Work to be completed: Print the whole listing below exactly, skipping every picture.

Material provided:
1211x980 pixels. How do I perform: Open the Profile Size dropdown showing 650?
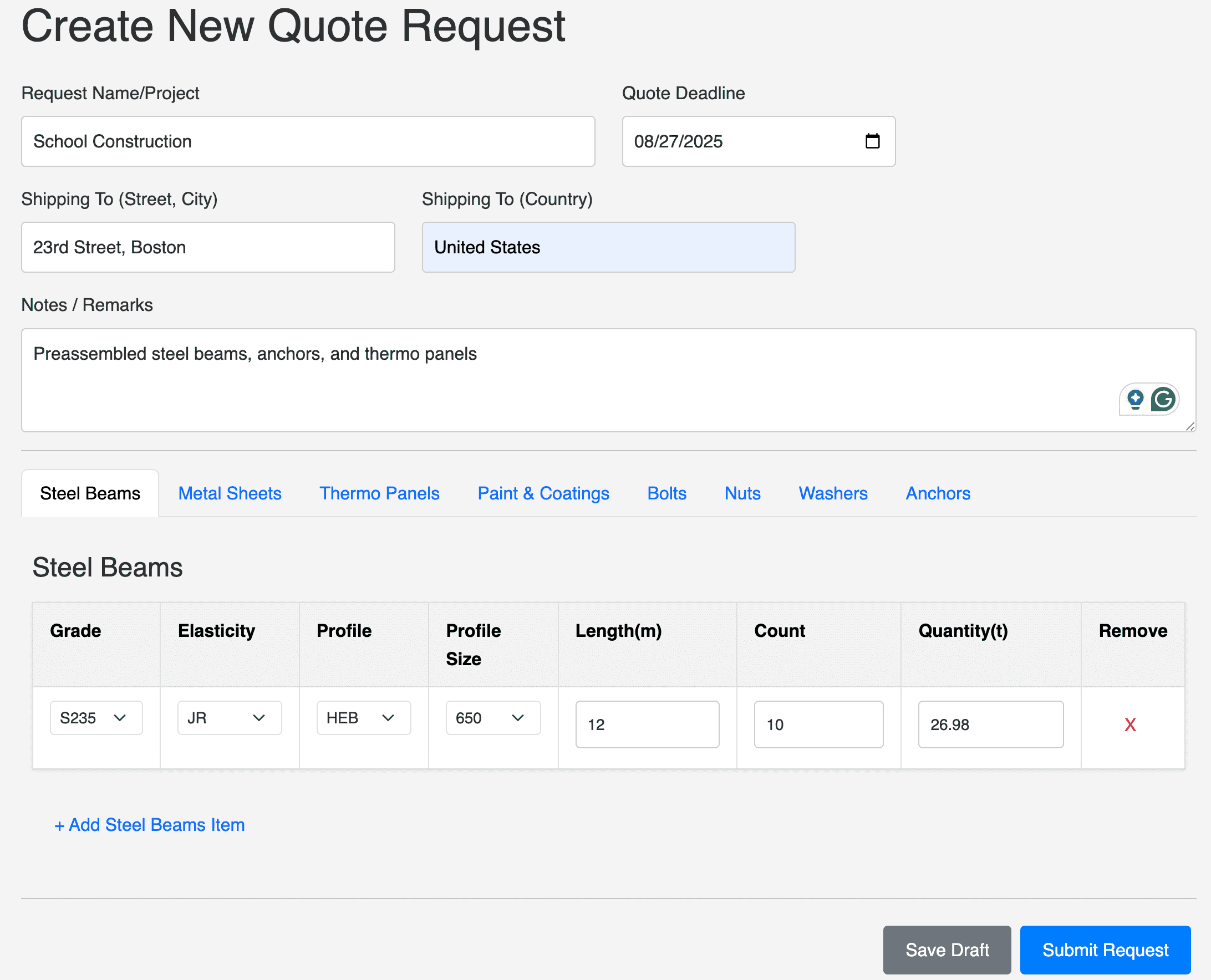pos(492,717)
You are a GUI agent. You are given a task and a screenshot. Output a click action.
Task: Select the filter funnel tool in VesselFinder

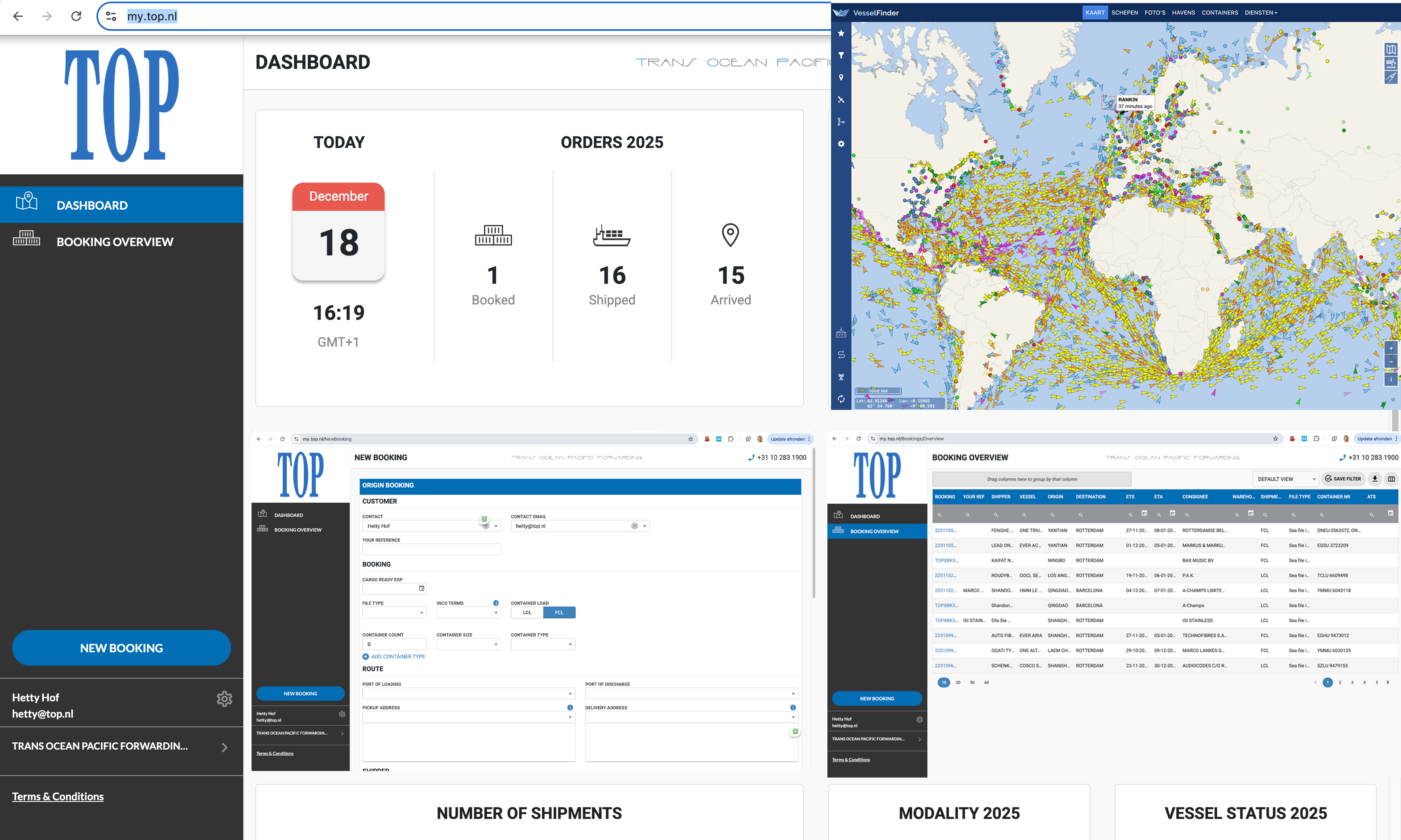click(x=841, y=56)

Result of the task:
1211x980 pixels. How do I perform: Open the Profile Size dropdown showing 650?
pos(492,717)
You are a GUI agent. You are given a task and a screenshot. Output a click action.
Task: Select the filter funnel tool in VesselFinder

click(x=841, y=56)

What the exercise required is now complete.